学术文献库

Spin-triplet topological superconductors should exhibit many unprecedented electronic properties including fractionalized electronic states relevant to quantum information processing. Although UTe$_2$ may embody such bulk topological superconductivity, its superconductive order-parameter $Δ(\mathbf{k})$ remains unknown. Many diverse forms for $Δ(\mathbf{k})$ are physically possible in such heavy fermion materials. Moreover, intertwined density waves of spin (SDW), charge (CDW) and pairs (PDW) may interpose, with the latter state exhibiting spatially modulating superconductive order-parameter $Δ(\mathbf{r})$, electron pair density and pairing energy-gap. Hence, the newly discovered CDW state in UTe$_2$ motivates the prospect that a PDW state may exist in this material. To search for it, we visualize the pairing energy-gap with $μ$$eV$-scale energy-resolution using superconductive STM tips.
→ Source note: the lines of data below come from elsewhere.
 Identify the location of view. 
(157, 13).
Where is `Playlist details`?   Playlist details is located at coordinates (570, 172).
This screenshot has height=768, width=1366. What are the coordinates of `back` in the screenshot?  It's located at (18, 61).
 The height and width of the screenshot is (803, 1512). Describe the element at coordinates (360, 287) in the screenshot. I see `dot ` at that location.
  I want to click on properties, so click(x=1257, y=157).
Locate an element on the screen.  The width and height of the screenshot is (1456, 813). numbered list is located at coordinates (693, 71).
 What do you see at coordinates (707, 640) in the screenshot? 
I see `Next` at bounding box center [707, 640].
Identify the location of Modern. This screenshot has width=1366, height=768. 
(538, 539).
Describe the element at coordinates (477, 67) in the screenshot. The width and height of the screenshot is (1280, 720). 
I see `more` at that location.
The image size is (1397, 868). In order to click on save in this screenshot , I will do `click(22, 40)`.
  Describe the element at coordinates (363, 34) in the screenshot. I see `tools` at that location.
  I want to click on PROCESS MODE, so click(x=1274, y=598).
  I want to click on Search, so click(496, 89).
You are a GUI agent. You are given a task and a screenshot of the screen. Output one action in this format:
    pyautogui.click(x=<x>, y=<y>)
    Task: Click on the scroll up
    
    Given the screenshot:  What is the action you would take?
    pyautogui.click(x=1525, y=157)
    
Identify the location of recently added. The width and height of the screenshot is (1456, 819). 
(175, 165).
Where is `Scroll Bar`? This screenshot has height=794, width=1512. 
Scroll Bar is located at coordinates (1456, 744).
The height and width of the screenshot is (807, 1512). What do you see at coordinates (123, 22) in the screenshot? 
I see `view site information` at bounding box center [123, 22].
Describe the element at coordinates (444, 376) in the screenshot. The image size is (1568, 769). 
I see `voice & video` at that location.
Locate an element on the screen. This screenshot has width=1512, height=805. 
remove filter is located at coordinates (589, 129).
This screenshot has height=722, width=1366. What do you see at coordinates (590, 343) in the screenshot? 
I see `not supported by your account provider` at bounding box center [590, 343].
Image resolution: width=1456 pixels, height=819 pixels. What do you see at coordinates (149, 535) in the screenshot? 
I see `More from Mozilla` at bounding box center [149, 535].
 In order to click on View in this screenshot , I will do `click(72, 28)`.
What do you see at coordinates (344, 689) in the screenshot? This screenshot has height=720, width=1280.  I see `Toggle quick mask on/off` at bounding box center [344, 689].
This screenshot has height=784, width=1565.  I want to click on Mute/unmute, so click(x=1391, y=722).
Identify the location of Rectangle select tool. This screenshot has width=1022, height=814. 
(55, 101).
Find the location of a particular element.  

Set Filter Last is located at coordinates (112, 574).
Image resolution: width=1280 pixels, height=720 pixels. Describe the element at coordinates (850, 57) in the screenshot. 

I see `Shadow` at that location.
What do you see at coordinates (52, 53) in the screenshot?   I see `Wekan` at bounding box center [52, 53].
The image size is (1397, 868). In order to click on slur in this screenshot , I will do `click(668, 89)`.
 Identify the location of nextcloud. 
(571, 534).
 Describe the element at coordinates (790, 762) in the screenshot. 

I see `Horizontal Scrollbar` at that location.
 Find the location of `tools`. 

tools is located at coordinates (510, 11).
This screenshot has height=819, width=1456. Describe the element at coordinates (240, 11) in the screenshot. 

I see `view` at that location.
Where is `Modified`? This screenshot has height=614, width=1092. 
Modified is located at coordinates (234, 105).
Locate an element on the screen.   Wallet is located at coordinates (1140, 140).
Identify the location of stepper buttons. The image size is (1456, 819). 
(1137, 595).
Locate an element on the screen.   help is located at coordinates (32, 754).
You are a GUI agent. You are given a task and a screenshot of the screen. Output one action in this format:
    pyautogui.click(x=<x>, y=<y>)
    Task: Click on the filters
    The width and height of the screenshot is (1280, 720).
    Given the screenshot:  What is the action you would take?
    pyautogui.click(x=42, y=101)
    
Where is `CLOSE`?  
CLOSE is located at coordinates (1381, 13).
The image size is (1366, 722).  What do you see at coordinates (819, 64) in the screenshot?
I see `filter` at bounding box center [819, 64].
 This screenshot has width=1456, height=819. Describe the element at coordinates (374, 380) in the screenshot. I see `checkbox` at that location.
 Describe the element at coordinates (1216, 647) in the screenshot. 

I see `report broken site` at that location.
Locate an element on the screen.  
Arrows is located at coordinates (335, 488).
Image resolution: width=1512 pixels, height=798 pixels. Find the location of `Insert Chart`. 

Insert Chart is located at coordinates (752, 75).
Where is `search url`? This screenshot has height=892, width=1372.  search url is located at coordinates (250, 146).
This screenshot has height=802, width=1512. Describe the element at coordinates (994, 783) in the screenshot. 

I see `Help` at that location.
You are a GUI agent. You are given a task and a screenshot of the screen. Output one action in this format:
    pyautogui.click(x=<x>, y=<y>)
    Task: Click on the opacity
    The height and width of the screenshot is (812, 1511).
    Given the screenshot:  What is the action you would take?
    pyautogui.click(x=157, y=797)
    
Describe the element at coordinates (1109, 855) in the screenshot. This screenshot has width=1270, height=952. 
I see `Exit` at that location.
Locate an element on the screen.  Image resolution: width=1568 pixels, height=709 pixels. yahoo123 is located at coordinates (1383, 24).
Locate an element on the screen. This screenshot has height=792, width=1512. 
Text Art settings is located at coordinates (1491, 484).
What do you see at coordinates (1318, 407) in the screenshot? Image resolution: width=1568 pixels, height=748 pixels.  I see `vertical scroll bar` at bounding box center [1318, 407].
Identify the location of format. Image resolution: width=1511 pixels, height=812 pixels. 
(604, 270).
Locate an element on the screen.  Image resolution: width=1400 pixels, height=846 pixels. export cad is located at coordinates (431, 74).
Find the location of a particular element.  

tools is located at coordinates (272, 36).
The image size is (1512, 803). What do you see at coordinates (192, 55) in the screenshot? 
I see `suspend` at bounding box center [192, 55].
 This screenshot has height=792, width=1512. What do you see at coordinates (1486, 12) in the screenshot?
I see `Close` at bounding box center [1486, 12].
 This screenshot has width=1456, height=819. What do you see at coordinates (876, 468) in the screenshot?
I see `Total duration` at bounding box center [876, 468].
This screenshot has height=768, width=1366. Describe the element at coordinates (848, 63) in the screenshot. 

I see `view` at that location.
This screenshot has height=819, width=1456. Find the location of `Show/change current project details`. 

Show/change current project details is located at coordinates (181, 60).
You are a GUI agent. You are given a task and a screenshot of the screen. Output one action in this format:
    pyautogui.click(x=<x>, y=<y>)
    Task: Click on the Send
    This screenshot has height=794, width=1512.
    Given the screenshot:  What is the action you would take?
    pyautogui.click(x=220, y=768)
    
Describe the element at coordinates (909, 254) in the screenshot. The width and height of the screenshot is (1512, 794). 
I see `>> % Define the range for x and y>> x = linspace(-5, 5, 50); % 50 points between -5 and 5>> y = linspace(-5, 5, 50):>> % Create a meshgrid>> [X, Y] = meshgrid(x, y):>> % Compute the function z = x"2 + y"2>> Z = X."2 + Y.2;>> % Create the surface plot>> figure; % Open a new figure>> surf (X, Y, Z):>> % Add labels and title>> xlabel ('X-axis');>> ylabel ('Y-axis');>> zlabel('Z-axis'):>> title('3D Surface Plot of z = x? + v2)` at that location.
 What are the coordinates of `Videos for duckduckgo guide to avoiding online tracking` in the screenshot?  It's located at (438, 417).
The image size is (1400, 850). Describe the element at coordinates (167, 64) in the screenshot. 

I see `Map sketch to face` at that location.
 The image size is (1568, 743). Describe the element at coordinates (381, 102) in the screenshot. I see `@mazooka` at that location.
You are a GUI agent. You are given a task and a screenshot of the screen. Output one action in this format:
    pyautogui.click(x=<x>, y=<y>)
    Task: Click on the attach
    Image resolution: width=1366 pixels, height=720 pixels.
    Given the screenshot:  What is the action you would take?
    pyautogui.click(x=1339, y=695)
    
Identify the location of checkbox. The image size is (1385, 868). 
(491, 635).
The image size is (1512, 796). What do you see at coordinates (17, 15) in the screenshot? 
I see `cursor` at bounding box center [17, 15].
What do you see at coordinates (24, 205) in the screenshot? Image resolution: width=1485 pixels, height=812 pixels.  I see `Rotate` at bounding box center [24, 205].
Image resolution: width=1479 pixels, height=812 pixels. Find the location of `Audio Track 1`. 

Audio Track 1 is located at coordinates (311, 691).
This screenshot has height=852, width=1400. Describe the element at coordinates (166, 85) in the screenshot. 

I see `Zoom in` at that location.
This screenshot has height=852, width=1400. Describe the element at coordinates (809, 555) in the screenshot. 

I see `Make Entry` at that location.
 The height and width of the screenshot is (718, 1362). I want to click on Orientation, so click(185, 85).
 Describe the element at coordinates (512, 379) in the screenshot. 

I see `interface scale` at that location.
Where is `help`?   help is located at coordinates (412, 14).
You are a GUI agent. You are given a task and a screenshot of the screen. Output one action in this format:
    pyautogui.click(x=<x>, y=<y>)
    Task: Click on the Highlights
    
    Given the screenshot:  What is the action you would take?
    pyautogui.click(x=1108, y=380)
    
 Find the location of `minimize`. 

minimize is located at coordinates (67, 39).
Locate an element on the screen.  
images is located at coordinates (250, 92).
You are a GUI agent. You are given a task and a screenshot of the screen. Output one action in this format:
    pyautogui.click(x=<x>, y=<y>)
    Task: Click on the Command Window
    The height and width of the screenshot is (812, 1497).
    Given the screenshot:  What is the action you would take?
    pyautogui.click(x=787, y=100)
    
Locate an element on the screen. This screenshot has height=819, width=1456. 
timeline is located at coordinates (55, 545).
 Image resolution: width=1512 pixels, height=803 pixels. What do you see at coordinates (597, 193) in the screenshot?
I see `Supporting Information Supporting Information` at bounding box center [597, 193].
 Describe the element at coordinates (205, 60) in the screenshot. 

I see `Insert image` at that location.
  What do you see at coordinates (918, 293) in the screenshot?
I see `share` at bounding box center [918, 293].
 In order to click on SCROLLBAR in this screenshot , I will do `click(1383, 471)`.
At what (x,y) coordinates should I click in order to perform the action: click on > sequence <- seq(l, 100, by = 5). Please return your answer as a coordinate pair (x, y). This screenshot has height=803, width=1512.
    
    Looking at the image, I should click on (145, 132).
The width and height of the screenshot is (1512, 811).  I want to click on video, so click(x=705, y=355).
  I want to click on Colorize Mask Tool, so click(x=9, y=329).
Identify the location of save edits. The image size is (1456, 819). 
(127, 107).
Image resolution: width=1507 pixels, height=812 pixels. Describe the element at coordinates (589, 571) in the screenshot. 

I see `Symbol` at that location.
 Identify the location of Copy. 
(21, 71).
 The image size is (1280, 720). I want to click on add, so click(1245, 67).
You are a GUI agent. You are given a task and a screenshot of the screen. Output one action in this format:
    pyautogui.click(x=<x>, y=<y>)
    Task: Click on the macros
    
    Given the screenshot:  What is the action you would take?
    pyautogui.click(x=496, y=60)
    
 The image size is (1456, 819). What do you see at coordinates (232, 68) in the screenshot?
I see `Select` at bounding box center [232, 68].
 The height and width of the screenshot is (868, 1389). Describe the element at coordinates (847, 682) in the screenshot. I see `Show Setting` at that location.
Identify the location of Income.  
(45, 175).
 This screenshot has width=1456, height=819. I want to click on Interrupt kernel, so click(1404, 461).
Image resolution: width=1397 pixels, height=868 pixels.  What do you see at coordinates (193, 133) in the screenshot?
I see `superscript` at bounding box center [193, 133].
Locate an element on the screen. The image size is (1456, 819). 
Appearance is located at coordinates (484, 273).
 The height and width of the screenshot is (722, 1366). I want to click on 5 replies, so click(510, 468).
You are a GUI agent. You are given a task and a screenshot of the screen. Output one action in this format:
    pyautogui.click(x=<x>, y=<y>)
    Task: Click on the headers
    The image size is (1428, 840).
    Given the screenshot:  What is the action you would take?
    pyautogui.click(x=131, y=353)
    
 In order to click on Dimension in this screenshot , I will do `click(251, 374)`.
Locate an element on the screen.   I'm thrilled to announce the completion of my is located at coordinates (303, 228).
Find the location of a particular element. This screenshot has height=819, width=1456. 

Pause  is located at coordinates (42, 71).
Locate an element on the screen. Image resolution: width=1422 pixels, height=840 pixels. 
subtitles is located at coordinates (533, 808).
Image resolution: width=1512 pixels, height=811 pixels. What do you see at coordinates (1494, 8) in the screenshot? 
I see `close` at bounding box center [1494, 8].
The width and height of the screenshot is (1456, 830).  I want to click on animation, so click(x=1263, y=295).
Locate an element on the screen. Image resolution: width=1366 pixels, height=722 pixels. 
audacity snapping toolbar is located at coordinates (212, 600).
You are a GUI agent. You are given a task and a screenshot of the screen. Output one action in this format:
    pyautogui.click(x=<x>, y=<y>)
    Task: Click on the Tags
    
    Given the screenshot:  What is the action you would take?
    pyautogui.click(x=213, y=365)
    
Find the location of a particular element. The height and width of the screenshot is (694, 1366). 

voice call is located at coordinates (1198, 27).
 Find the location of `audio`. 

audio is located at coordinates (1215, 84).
We detect three PDWs, each with peak-peak gap modulations circa 10 $μ$$eV$ and at incommensurate wavevectors $\mathbf{P}_{i=1,2,3}$ that are indistinguishable from the wavevectors $\mathbf{Q}_{i=1,2,3}$ of the prevenient CDW. Concurrent visualization of the UTe$_2$ superconductive PDWs and the non-superconductive CDWs reveals that every $\mathbf{P}_i$ : $\mathbf{Q}_i$ pair exhibits a relative phase $δϕ\approx π$. From these observations, and given UTe$_2$ as a spin-triplet superconductor, this PDW state should be a spin-triplet pair density wave. While such states do exist in superfluid $^{3}$He, for superconductors they are unprecedented.